Really, these are two parts to the same question, so I'll answer it as
such.  I think Pages' long term vision is a world where everyone has the
knowledge, perspective, and skills to live an interesting, dignified
life.  Pages' focus is on making sure that incarcerated and formerly
incarcerated people are included as part of everyone.

Like any social movement, community project, or nonprofit, I think that
our vision includes envisioning a day when our project doesn't need to
exist.  I will be the first to admit that the model of the prison book
project is not a particularly efficient way to get books to incarcerated
people.  Sadly, for many, it is the only way that they can get access to
the knowledge and perspective that they want, which is why our project
continues to do the work of sending free books to incarcerated people.

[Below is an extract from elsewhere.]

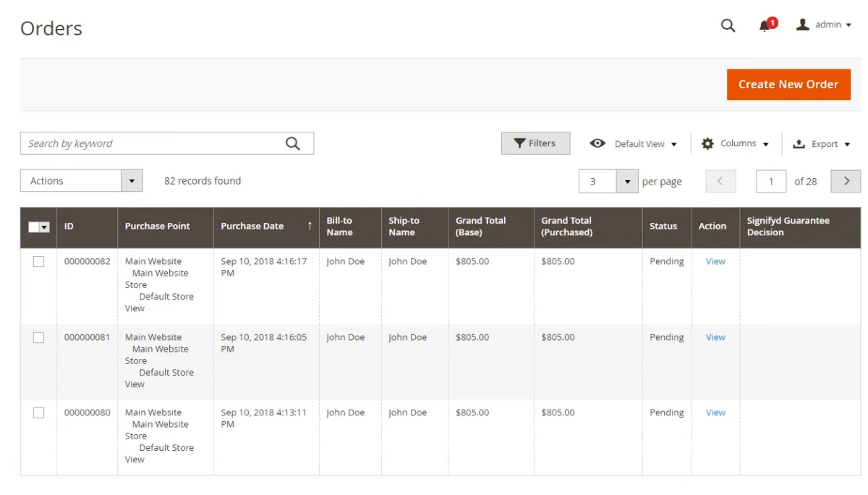Open the per page count dropdown arrow
868x495 pixels.
click(626, 181)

The aspect of the project that moves us toward a world where we are no
longer necessary is the volunteer experience of service and of reading
the letters from incarcerated people and, hopefully, complicating the
volunteer's perception of incarcerated people and incarceration.  

I want people who volunteer with us to be able to think and make decisions
more rationally when it comes to community safety, crime, incarceration and
incarcerated people.  I also do work with a local group called Decarcerate
Monroe County which is resisting jail expansion in this county.  In some
ways it addresses some of the same issues as Pages, but more fundamentally,
because it aims to make one government entity spend money on empowering
people instead of incarcerating them and finding solutions to keep people
out of jail.  However, in doing this organizing, attending county meetings,
and talking with people who have conflicting ideas, it makes me appreciate
Pages because I feel like people who volunteer here get a perspective that
helps them think beyond the cultural stereotypes about crime,
incarceration, and the people affected by incarceration.  At Pages, we're
not trying to portray every incarcerated person as an innocent victim of
the system. Instead, through their letters, we're letting incarcerated
people speak for themselves in the hopes that those reading the letters
will at least appreciate them as an individual.  Ultimately, I hope the
experience of volunteering with Pages will make people realize that
incarceration in this country, as it stands now, is not working very well
for anyone - whether it's the incarcerated or the community at large. 
Hopefully people will keep this perspective in mind when they are voting,
working, and involved in their community.